I'd be curious to see statistics from kindles and such for how many readers actually get to the end of any of Gibson's books. He always makes the first half so goddamn confusing. But if you stick with it, the rewards are plenty.
I don't know how Gibson does his research or synthesizes his ideas but I imagine that he takes one long look at the internet and then goes on to assemble a Keyser Soze future out of our current fears – environmental threats, collapsing economies, widening class divisions, loss of agency that affects everyone but the very rich.
My fellow Londoners will find that The Peripheral's future London ruled by a kleptocracy of Russian and Saudi oligarchs hits really close to home.
Also, The Peripheral feels destined to be adapted for the big screen by JJ Abrams — so many of his favourite tropes!
I didn't take to this book as fast as I did to Yanagihara's debut; it was more of a slow burner.

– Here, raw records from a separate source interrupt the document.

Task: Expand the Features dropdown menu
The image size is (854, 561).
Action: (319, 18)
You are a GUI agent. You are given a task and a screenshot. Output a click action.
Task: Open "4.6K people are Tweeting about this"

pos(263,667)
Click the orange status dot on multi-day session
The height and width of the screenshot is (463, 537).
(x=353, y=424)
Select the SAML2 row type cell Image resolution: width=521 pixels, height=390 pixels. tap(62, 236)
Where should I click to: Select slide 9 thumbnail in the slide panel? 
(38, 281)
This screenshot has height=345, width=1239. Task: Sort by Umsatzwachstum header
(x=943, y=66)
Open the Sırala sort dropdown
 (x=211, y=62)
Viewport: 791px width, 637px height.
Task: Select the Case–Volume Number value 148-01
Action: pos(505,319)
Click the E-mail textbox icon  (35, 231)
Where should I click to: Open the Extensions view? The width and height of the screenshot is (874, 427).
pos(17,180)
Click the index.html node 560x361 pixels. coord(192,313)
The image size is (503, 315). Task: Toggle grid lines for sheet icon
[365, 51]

There were several moments where I almost quit reading: about halfway when I realised just how sad it was going to be, then again at about three quarters in when my perspective shifted from a reader following a plot to someone perched on the writer's shoulder as she tortures a voodoo doll of a character. If this was a manuscript I would've sent it back right then bookmarked at around page 400 saying “this is where I become disengaged”.
I thought she'd completely lost me when I started finding all those calamities grotesque and when my analysis fixed itself on “UGH Yanagihara give this man a break!!!” At that point the only thing that could redeem this book for me was an elegant ending.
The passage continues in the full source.